Annals of Botany 94(4):481-495 (2004)
The Effect of Stress on Genome Regulation and Structure
Andreas Madlung and Luca Comai

Genome methylation and control of heterochromatin
The silencing of DNA sequences that are potentially hazardous to the organism is considered an important housekeeping function. Heterochromatin is commonly regarded as such ‘silent’ DNA. It consists of large regions of repetitive nucleotide sequences and transposons, many of which are more or less degenerate. At least some heterochromatic sequences serve an important role. While not coding for proteins, ribosomal RNA genes are needed for ribosome synthesis, while centromeres and telomeres are essential for the stability of chromosomes. Transcriptionally silent and densely packaged DNA is necessary for proper function during chromosome segregation and cell division. Transposons, however, must be suppressed because they constitute two dangers for the genome: (1) their repeated units can cause spurious homologous recombination; and (2) their ability to transpose can lead to disruption or misregulation of important genes. Both of these dangers are suppressed by heterochromatinization. Since the heterochromatic state is mitotically stable it serves as an epigenetic mark that designates these regions as heterochromatin through multiple cell cycles.
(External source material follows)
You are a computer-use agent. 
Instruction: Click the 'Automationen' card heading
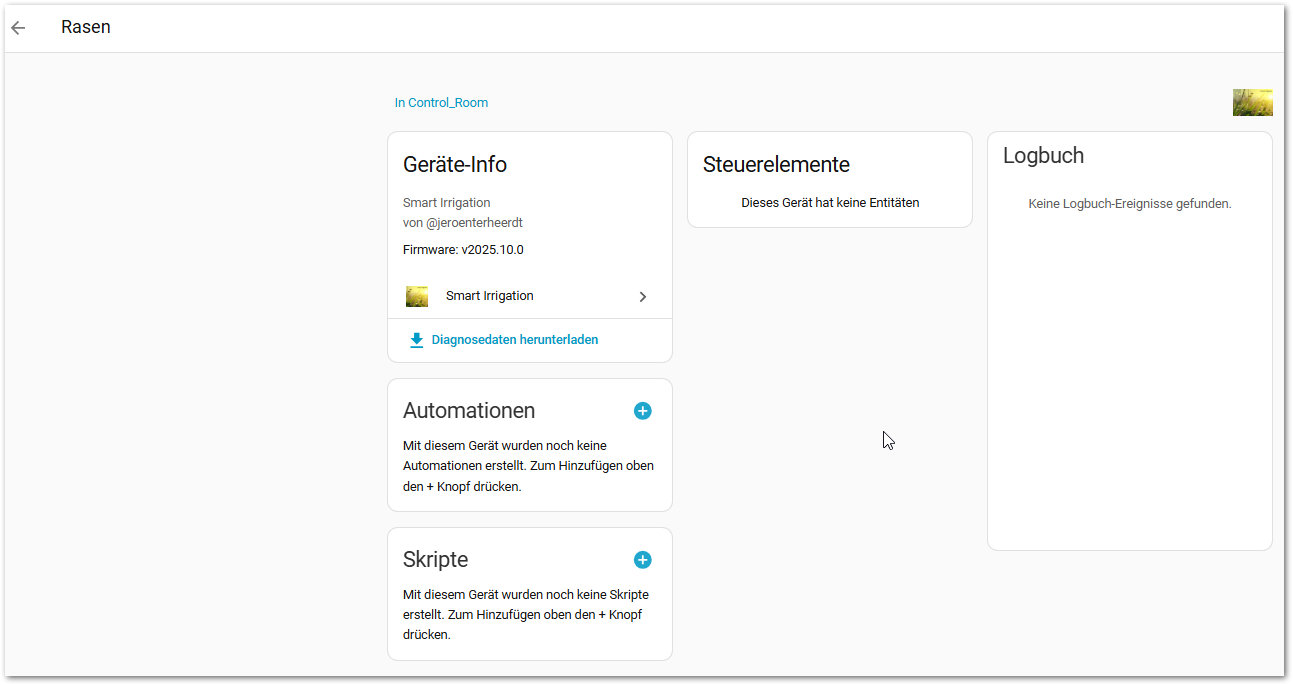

Transposons. Together, DNA and RNA transposons comprise a large component of most genomes, and can be considered as intracellular pathogens. Indeed, the difference between transposons and viruses is blurred in the gypsy class of retroelements (Bucheton, 1995) and in other plant viruses and retrotransposons (Richert-Poggeler and Shepherd, 1997; Harper et al., 2002). RNA- or retrotransposons, also known as class I transposons, replicate via an RNA intermediate. This is in contrast to class II transposons (DNA transposons), which replicate via a cut-and-paste mechanism. Retrotransposons are divided into two subgroups. While all retrotransposons encode a reverse transcriptase some are flanked by long terminal repeats (LTRs) while others are not (non-LTR elements). Depending on the position of the gene for the enzyme integrase involved in transposition, the LTR-containing group can further be subdivided into Ty3/gypsy-like, or Ty1/copia-like retrotransposons (Galun, 2003). In contrast to terminal inverted repeats (TIRs) of class II transposons, LTRs are direct repeats, usually several hundred base pairs in length (Galun, 2003). LTRs contain the elements’ promoter and enhancer (Pauls et al., 1994). Recombination can result in the separation of one LTR from the protein-coding sequences of the transposon it is flanking and produce so called Solo LTRs. Ty1/copia-like transposons initiate transcription within the LTR (Voytas and Boeke, 2002). This has important implications for the role that Solo LTRs may play in the genome with respect to the potential control of neighbouring genes. Transposons may also play an important role in the evolution of gene function and may be involved in the restructuring of genomes due to their ability to restructure or rearrange chromosomes (Agrawal et al., 2001; Witte et al., 2001).

Allopolyploidization and hybridization as a cause for genomic stress
The fourth example of a stress inflicted upon a plant is that of invasion of a foreign genome by way of fertilization with pollen of a different species. In most cases, plants have evolved barriers preventing the fusion of its gametes with those of individuals of a different species. However, interspecific hybridization between close relatives can occur, although it normally results in sterile offspring. But in some cases such as crosses in which chromosome doubling occurs before or immediately after hybridization, fertile progeny can arise, which, owing to the presence of duplicated parental genomes, are called allopolyploids. In allopolyploids intergenomic recombination of the homologous chromosomes (those contributed from the two different parental species) is infrequent (Comai  et al., 2003). The chromosomes of the two original species are instead retained independently throughout subsequent generations. Allopolyploidization is an important process through which new species may theoretically arise quickly. However, estimates on how many species have arisen through allopolyploidy vary (for a recent review on the evolution of plant polyploids, see Liu and Wendel, 2003). Although direct comparisons between allopolyploids and their progenitors have only been conducted for few species (Liu and Wendel, 2003), established allopolyploids are often vigorous in growth and high in seed yield and fertility. Indeed, many of today’s crop plants are of allopolyploid origin.